IDFG designated units 11A, 13, 14, 15, 18, 19, and 23 as surveillance zones for CWD, and they will continue to ask hunters for samples from their harvested animals.

“That recommendation was based on, we have the star in the middle where we have the positive detection, and let's just include as many units as we can that we most likely have deer movement to and from," Boudreau said.

The Commission voted to approve the designation of Unit 14, where the two CWD positive mule deer were harvested, and Unit 15 as CWD Management Zones. Within these zones, IDFG Commission passed a temporary rule change stating that hunters can only transport skulls that do not contain brain or spinal tissue out of those units unless the hunter is bringing the head to an IDFG Office for sampling.

“In a CWD Management Zone if you harvest an animal you are not allowed to transport the spinal column out of that unit,” Ed Schriever, IDFG Director said.

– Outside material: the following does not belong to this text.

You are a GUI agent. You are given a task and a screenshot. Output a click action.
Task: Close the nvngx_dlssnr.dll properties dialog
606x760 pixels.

So far, IDFG has taken 318 samples of deer and elk from CWD Surveillance Zones since July and sent them in for testing.

In total across the whole state, they've sent 1725 samples for testing and are awaiting the results for 392 of them. The two positives were from this sample group.

IDFG is currently working to get the rest of the samples tested to determine their sample size number, to then decide on future emergency hunting opportunities in these units.

"We are contemplating the need for additional hunting opportunities to increase the harvest to the minimum sample size required," Schriever said. "We don’t know what that number is yet because the hunts are still going on and we are still collecting samples but we know it won’t get us all the way there."

However, Boudreau said the goal is to at least get 200 samples per species from each unit.

“We are telling you there will be a need to establish additional hunting opportunities for both whitetail - does and bucks, and mule deer -does and bucks," Schriever said. "We don’t know what that looks like yet in both the number and the location where we will need them. We want them to be spread from across the area."

The Commission also voted to give the power to the Director to, "establish one or more emergency hunts in the area identified for increased sampling for CWD, subject to a maximum combined harvest of 1,000 mule deer and white-tailed deer and a limitation of these hunts to residents only; and a limitation of these hunts to residents only."

IDFG said that they will be providing weekly updates on CWD as more samples continue to come back from the Colorado State University lab.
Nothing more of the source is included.